Exercise goal: Can you put each line of the material below into a numbered list, dropping the blank lines?

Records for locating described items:
+++++
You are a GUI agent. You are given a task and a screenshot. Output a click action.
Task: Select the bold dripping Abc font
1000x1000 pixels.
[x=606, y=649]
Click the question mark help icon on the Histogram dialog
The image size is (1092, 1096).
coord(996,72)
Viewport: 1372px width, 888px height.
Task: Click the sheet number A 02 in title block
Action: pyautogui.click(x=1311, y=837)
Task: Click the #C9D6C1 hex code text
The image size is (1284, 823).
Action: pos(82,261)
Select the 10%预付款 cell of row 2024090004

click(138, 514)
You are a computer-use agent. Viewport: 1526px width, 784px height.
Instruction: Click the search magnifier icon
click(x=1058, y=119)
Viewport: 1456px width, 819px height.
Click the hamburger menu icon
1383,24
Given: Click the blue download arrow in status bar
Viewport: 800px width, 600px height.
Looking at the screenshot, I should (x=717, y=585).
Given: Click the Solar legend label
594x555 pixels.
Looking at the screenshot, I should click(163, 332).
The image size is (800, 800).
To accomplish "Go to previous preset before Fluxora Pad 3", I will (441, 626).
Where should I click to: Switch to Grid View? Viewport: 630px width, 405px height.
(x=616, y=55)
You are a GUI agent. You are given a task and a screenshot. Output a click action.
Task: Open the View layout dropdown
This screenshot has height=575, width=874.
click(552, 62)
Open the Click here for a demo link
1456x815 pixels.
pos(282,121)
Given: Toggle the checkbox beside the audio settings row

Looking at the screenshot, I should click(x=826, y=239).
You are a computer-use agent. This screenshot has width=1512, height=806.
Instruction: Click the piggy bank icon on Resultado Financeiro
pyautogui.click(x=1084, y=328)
+++++
Exercise output:
1. You are a GUI agent. You are given a task and a screenshot. Output a click action.
2. Task: Select the bold dripping Abc font
3. 1000x1000 pixels.
4. [x=606, y=649]
5. Click the question mark help icon on the Histogram dialog
6. The image size is (1092, 1096).
7. coord(996,72)
8. Viewport: 1372px width, 888px height.
9. Task: Click the sheet number A 02 in title block
10. Action: pyautogui.click(x=1311, y=837)
11. Task: Click the #C9D6C1 hex code text
12. The image size is (1284, 823).
13. Action: pos(82,261)
14. Select the 10%预付款 cell of row 2024090004
15. click(138, 514)
16. You are a computer-use agent. Viewport: 1526px width, 784px height.
17. Instruction: Click the search magnifier icon
18. click(x=1058, y=119)
19. Viewport: 1456px width, 819px height.
20. Click the hamburger menu icon
21. 1383,24
22. Given: Click the blue download arrow in status bar
23. Viewport: 800px width, 600px height.
24. Looking at the screenshot, I should (x=717, y=585).
25. Given: Click the Solar legend label
26. 594x555 pixels.
27. Looking at the screenshot, I should click(163, 332).
28. The image size is (800, 800).
29. To accomplish "Go to previous preset before Fluxora Pad 3", I will (441, 626).
30. Where should I click to: Switch to Grid View? Viewport: 630px width, 405px height.
31. (x=616, y=55)
32. You are a GUI agent. You are given a task and a screenshot. Output a click action.
33. Task: Open the View layout dropdown
34. This screenshot has height=575, width=874.
35. click(552, 62)
36. Open the Click here for a demo link
37. 1456x815 pixels.
38. pos(282,121)
39. Given: Toggle the checkbox beside the audio settings row
40. Looking at the screenshot, I should click(x=826, y=239).
41. You are a computer-use agent. This screenshot has width=1512, height=806.
42. Instruction: Click the piggy bank icon on Resultado Financeiro
43. pyautogui.click(x=1084, y=328)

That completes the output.